Why We Spy
For those who profess outrage at the use of the NSA's intercept program on international communications, the ABC news report on the trial of Zacarias Moussaoui explains why our intelligence services should not get hamstrung by the law-enforcement mentality when the US is under attack:
The number 050-520-9905 is what several of the 9/11 hijackers dialed to establish contact with Mustafa al Hawsawi, a senior al Qaeda member in the United Arab Emirates.Prosecutors said today that Hawsawi was one of the key financial contributors and travel coordinators for several of the 9/11 hijackers, and that the 9/11 investigation shows that Mohammed Atta was in regular contact with him in the weeks before the attack.
In laying out for the jury the specifics of how the 9/11 plot was hatched, prosecutors showed the jury a series of money transfer orders and records of calls to Hawsawi from Mohammed Atta, which he made using an AT&T calling card.
Radical Islamists had publicly declared their intention to strike at American interests at home and abroad at least since the mid-1990s. A series of attacks followed afterwards, including the bombings of two of our embassies and a suicide attack on the USS Cole, all of which fall very clearly into the category of "acts of war". Had the US actually adopted a war footing and started tracking international communications that involved countries known to harbor radical Islamists, we may have discovered the actors of the 9/11 plot before the attacks could occur.
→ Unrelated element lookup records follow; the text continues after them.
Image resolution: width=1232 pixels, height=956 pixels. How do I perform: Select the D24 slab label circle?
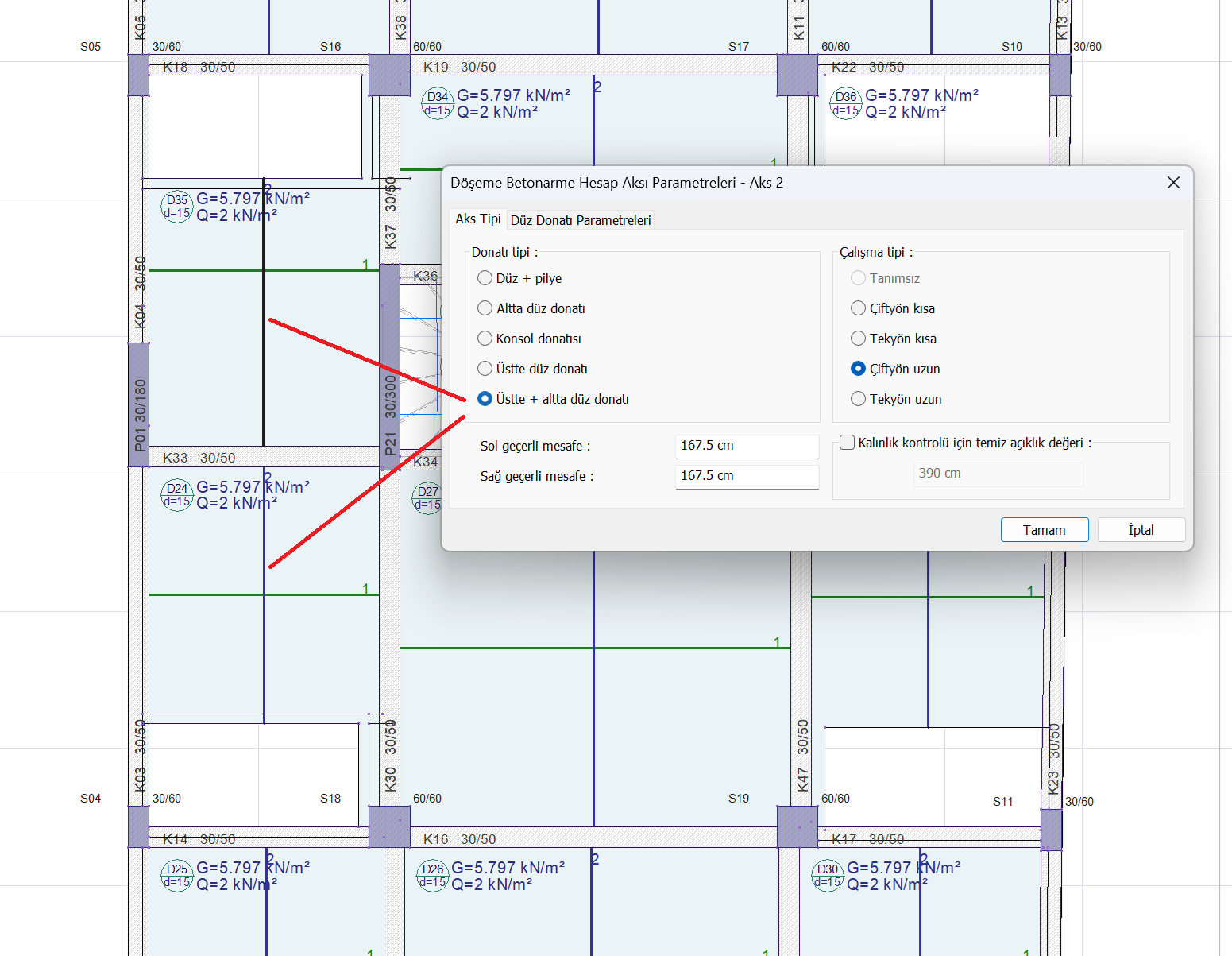click(177, 495)
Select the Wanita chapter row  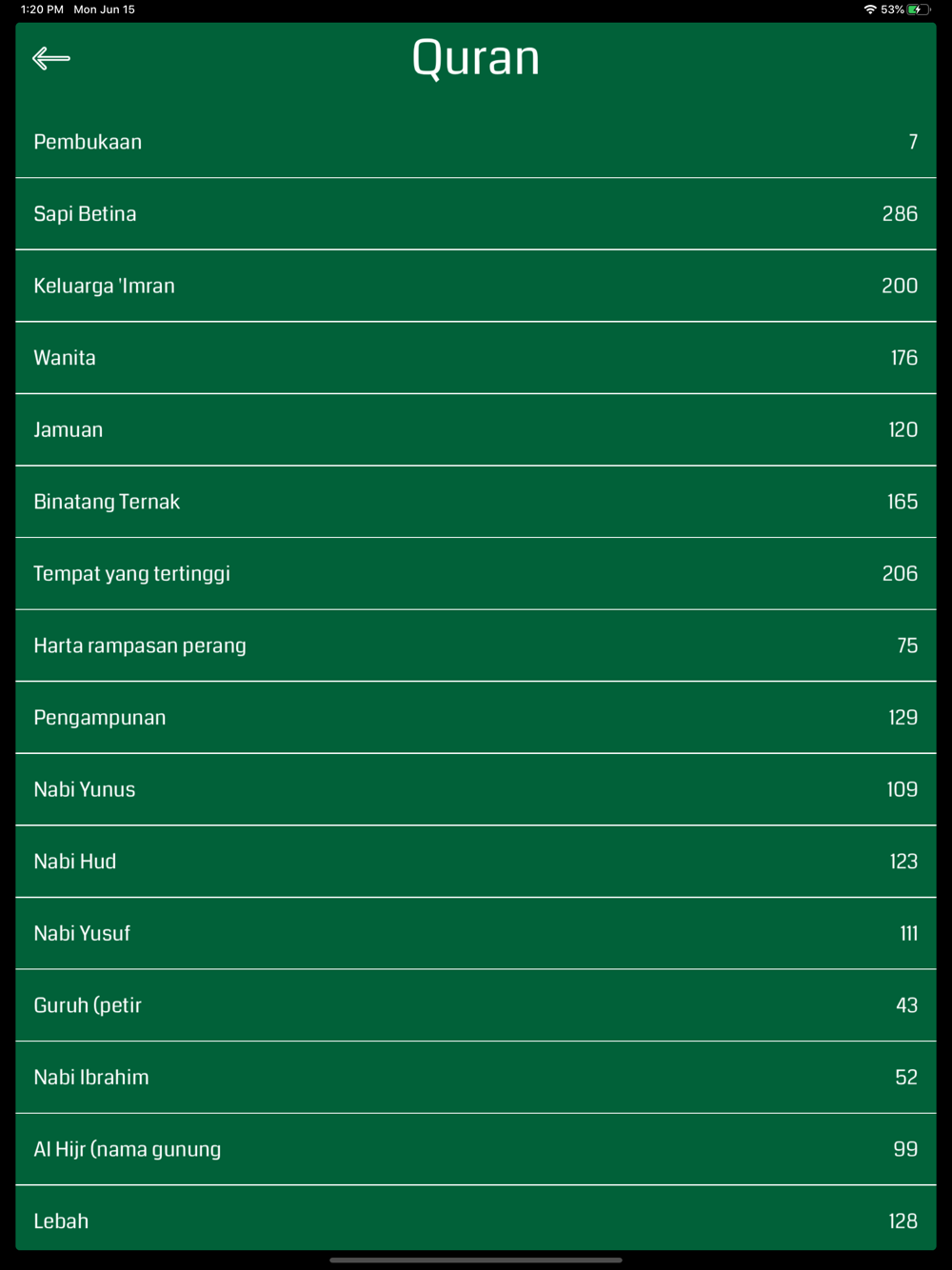click(476, 358)
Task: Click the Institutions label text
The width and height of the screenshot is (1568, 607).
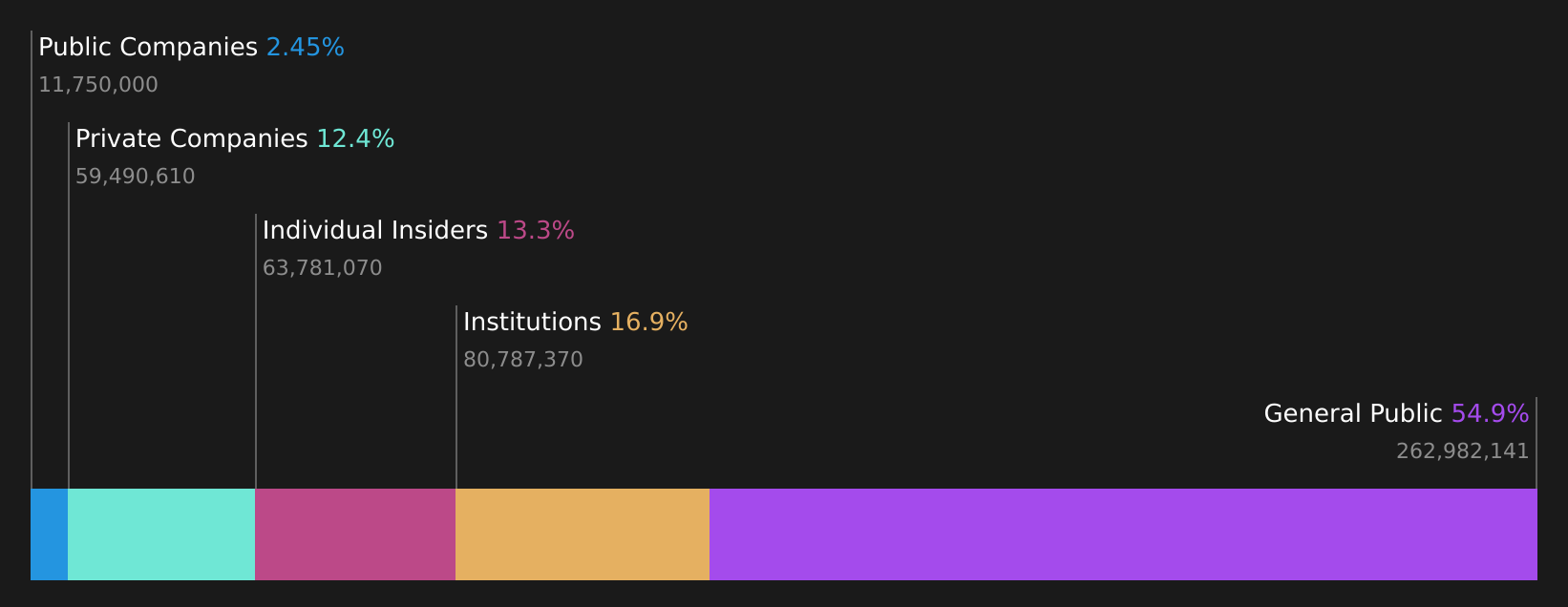Action: [x=532, y=323]
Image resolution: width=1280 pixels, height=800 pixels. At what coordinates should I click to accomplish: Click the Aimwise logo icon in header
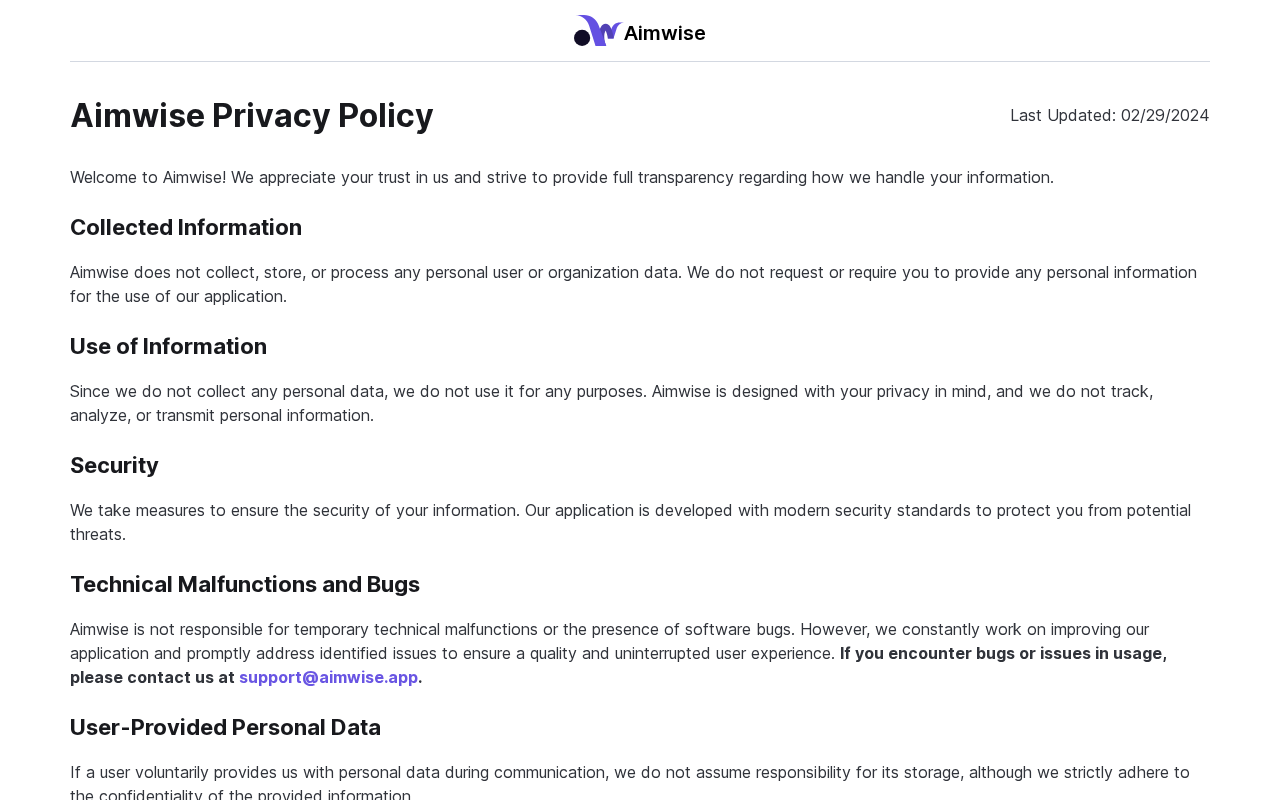[x=597, y=31]
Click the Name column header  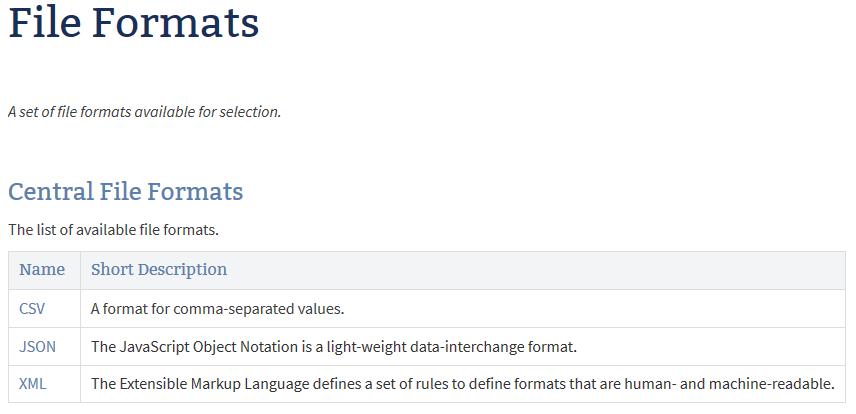tap(42, 270)
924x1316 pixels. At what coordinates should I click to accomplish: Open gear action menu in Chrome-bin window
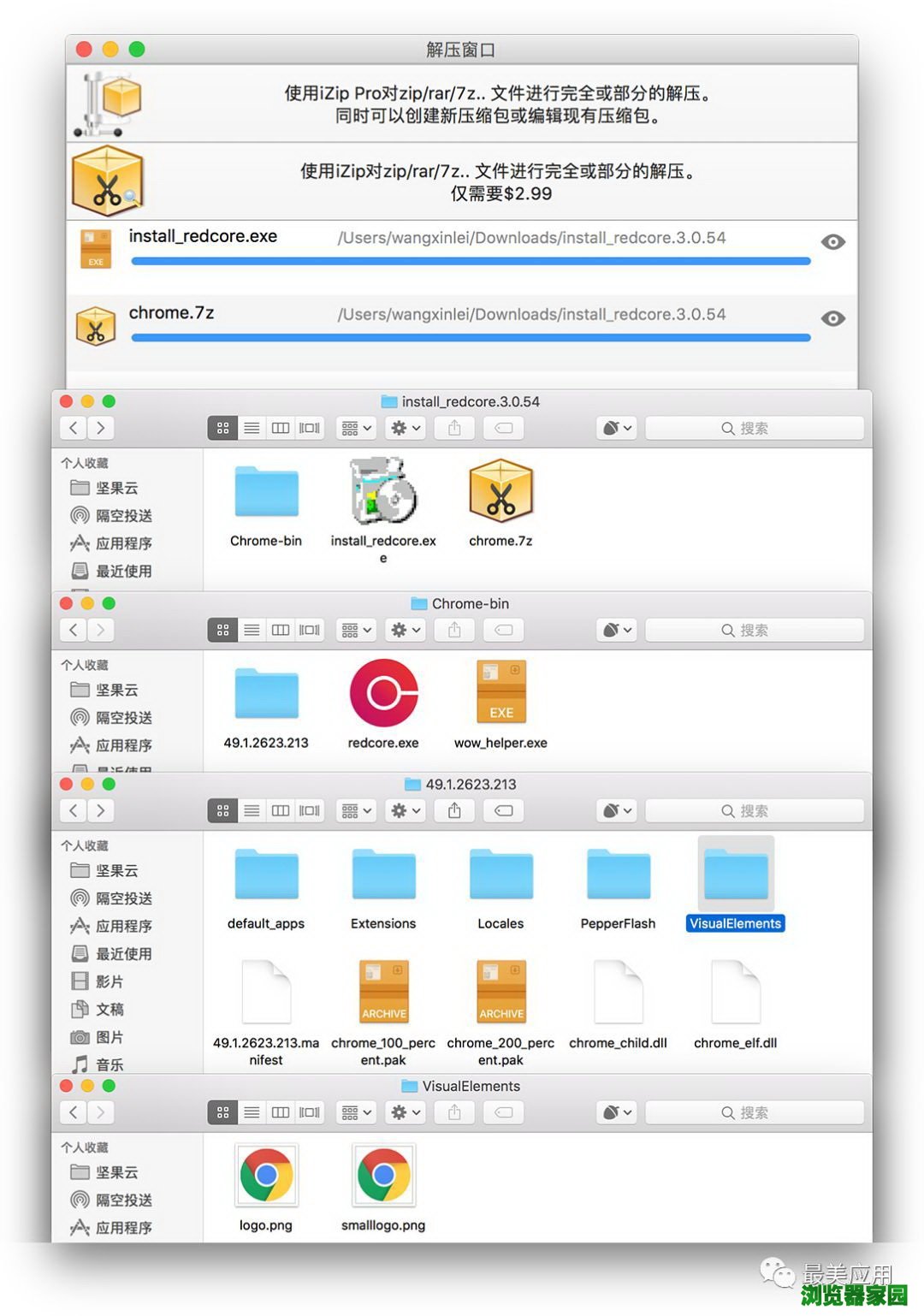[406, 630]
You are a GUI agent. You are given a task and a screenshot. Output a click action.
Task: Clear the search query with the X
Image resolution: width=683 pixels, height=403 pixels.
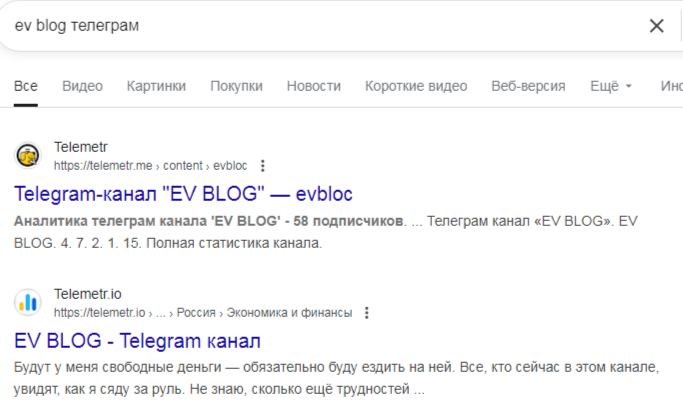coord(656,26)
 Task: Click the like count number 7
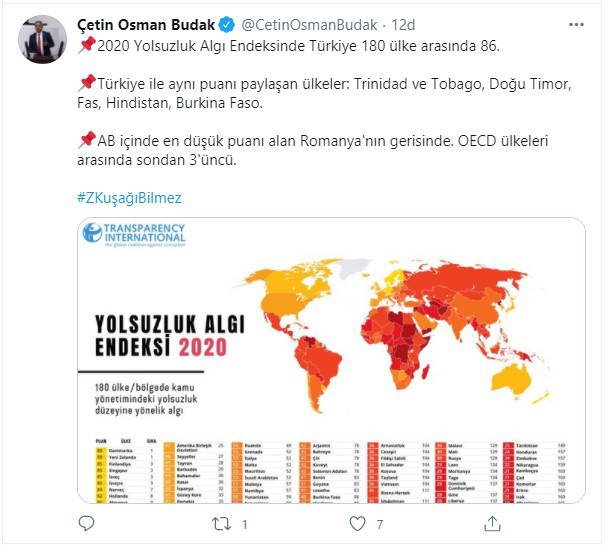tap(379, 522)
Combined with the information coming from Able Danger, it would have given counterterrorism intelligence a large jump on Atta and his cohorts.
Instead, to this day, we're still trying to fit counterterrorism intelligence into the law-enforcement mode with FISA and the substitutes offered by Congress today. And thanks to the New York Times, the NSA tracking and intercept program is likely dead as terrorists will choose alternate methods by which to activate their plans and their members.